The aim of raising this question is not only to answer by yes or no but also to figure out why are some developing countries harmed and whether they should still open up or not. This is what we target at explaining in this paper to then focus on a particular case in my following paper on the Ivory Coast in order to illustrate the following findings. The authors of the literature covering this question address several issues regarding developing countries in agricultural trade liberalization ; should they have a role in restructuring the international policies ? Should they follow the ones imposed by the richer countries and global organizations or should they step out to change their own domestic policies ? Tokarick explained for instance that in the past rounds of liberalization some developing countries were left apart and not forced to open and others were given more time to adapt to the new regulations. However, some developing economies were constrained to open, thus leading to the question; do developing countries have a lot to win in liberalization? The relevant researches exposed in his paper illustrate that the aggregate benefits but it was also found that indeed some countries were individually worsen off. A key element developed was the nature of the terms of trade of these countries; the net importers would lose from this openness whereas the net exporters would be better off. This possible individual harm depends on several other factors mentioned by the authors of the papers I used, namely ; the extent to which their own domestic barriers are reduced already and the nature of this liberalization (whether it as made via tariff elimination or subsidy elimination, the latter being most likely to be harmful). In fact, if all or most of the policies for liberalization of agricultural trade are conducted by high-income countries, then the developing countries would be harmed if they are net-importers as a result of the increase in world prices. In the other hand if only some of these regulations are made by developed countries then the developing countries would benefit to a better access of the market thanks to tariff reduction.

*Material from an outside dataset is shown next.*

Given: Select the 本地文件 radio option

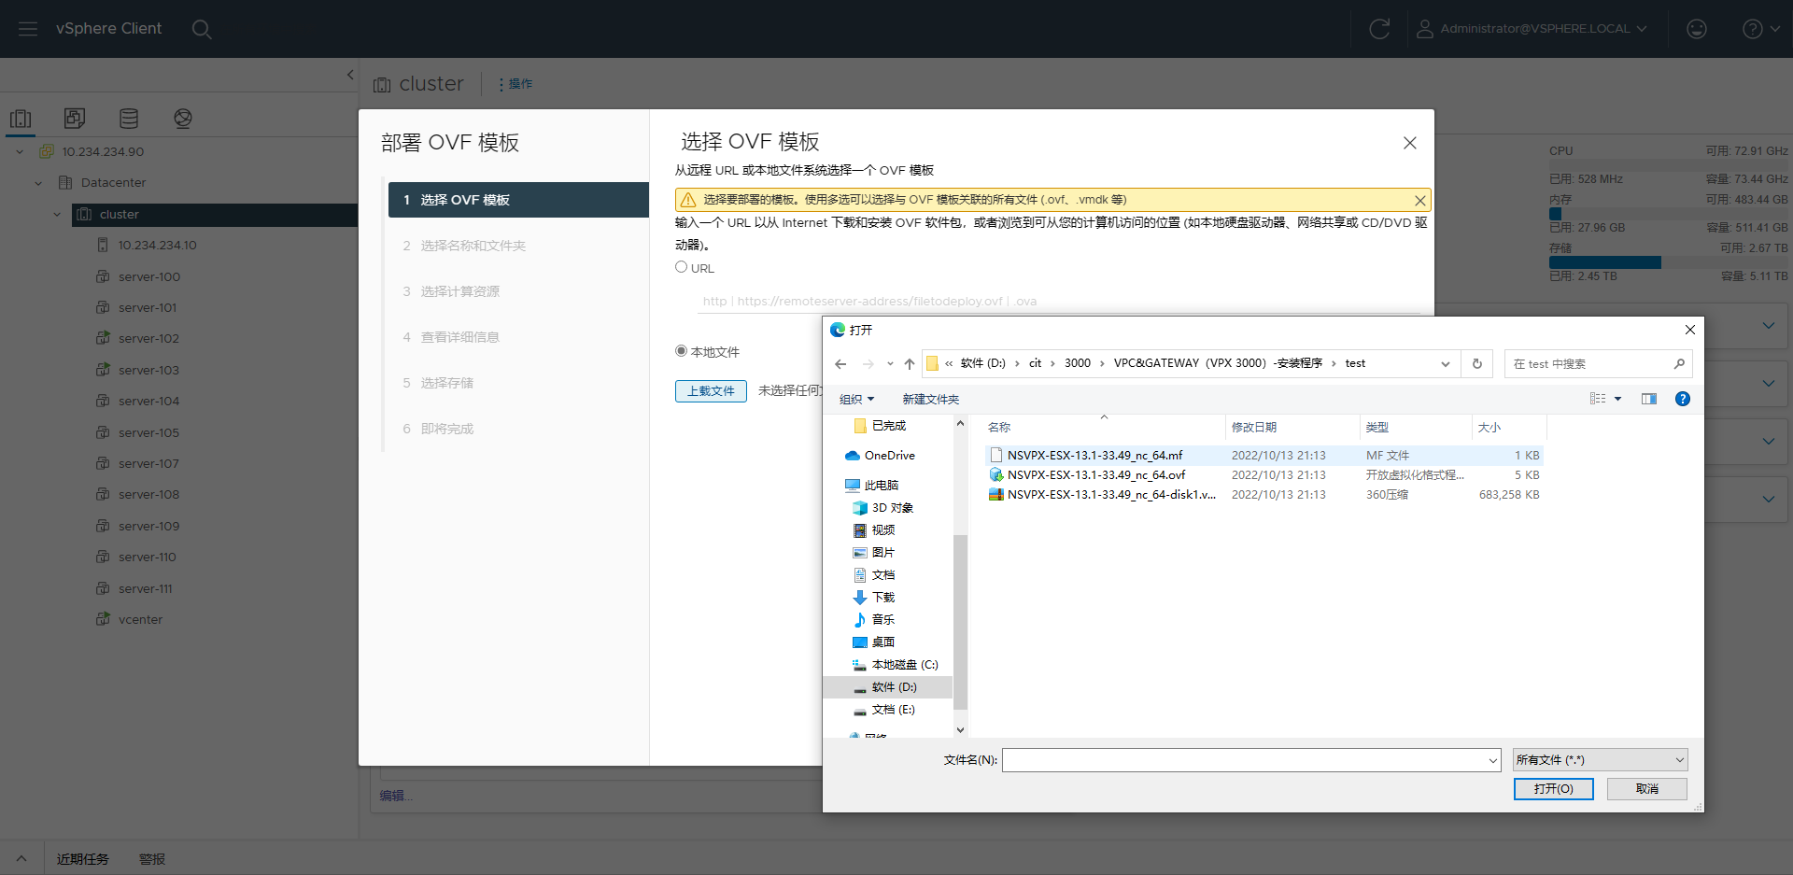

Ataman Beghin emphasized in his 2005 paper why these questions matter by giving striking data; as a matter of example, the poverty effects are much higher in the rural areas of developing countries than in the urban one. He stated that in spite of the rapid expansion of these urban regions the share of the low-income people won’t go down under 50% before at least 2035. As these people are the one working in the agricultural production sectors, their income would be directly affected by changes in subsidies or world prices in general. From 1980 to 2005 there have been only very little reform of the structure in the agricultural sector contrary to the manufacturing one that experienced specialization for instance. An interesting figure, especially for my following work on the Ivory Coast is that the share of traditional products (e.g. cotton, nuts, tea, spices, cocoa or coffee) dramatically decreased and is now representing a smaller share of international agricultural trade.
In opposition seafood, vegetables and processed foods account for over 50% and sugar and dairy products for almost 30%. Thus it suggests that there should be a focus on the global policies on non-traditional products to protect the countries for which export are largely composed of traditional agricultural products. Finally, I would like to address a criticism on the studies made on agricultural trade liberalization benefits; namely the lack of non-economic factors taken into account. Indeed, as developed by Anne M. Fell in her study on Ivory Coast, intern problems of countries might be factors preventing developing countries from really benefiting from this trade liberalization. For example, the liberalization of cocoa sector in Ivory Cost resulted in deplorable working conditions involving children labour.

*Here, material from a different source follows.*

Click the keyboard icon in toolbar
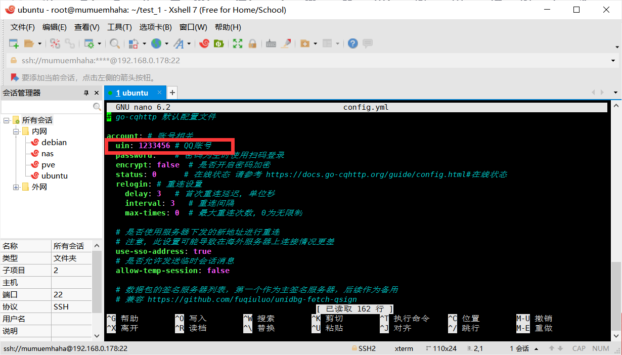 click(x=271, y=44)
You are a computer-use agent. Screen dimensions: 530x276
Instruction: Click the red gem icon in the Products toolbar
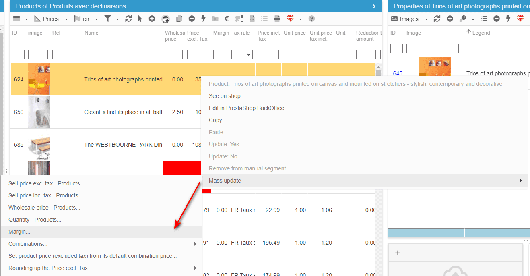[x=290, y=19]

It also conducted to environmental deterioration and ethnic violence leading the country to be unstable. This last argument could make us wonder whether these countries shall liberalize their agricultural sector. To conclude, we have seen that depending on many factors some developing countries are harmed by trade liberalization while others are better off economically speaking. This shows the complexity of the reality of each countries’ economy even though the aggregate does benefit from it. To answer our guiding question; yes, developing countries can win a lot from globalization and trade liberalization of agricultural goods. Even though some countries have been harmed by the latter for the reasons explained above, staying away from liberalization and globalization would be an ill answer to the challenges they represent. In spite, a solution with well managed and governed domestic policies coupled with a global regulatory framework and international cooperation seems like a -sure harder-, but better and sustainable way to handle this challenge.

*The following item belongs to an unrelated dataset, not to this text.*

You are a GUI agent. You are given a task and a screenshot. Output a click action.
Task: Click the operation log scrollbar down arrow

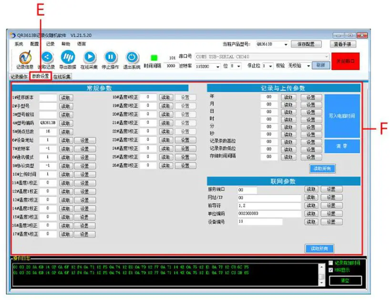[x=322, y=283]
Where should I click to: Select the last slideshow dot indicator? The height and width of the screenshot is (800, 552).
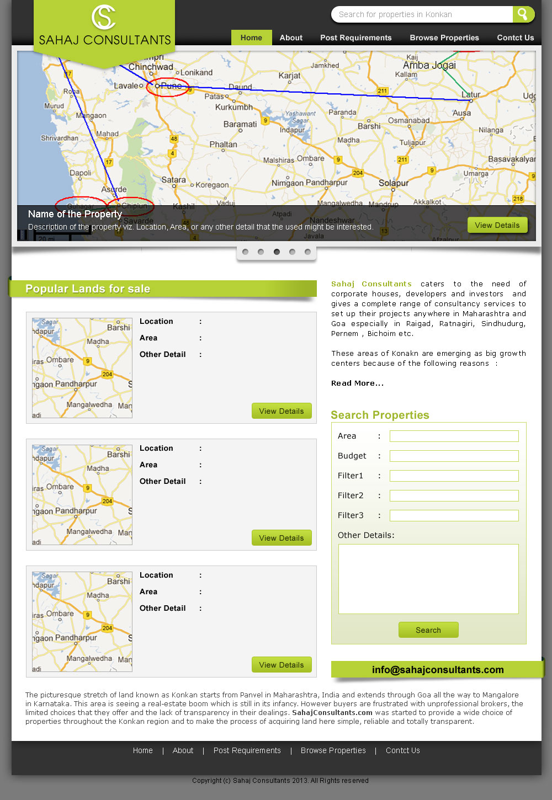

Furthermore, the individual and interior conditions and eventual troubles of each country have to be taken into account and tackled efficiently to stop benefiting only the aggregate but also the individual countries. As an opening, we can question whether this is a mission to be accomplished by the individual government of each country which is the best placed to know the conditions of their State or by a global international organization which are more likely to have the means to accomplish it.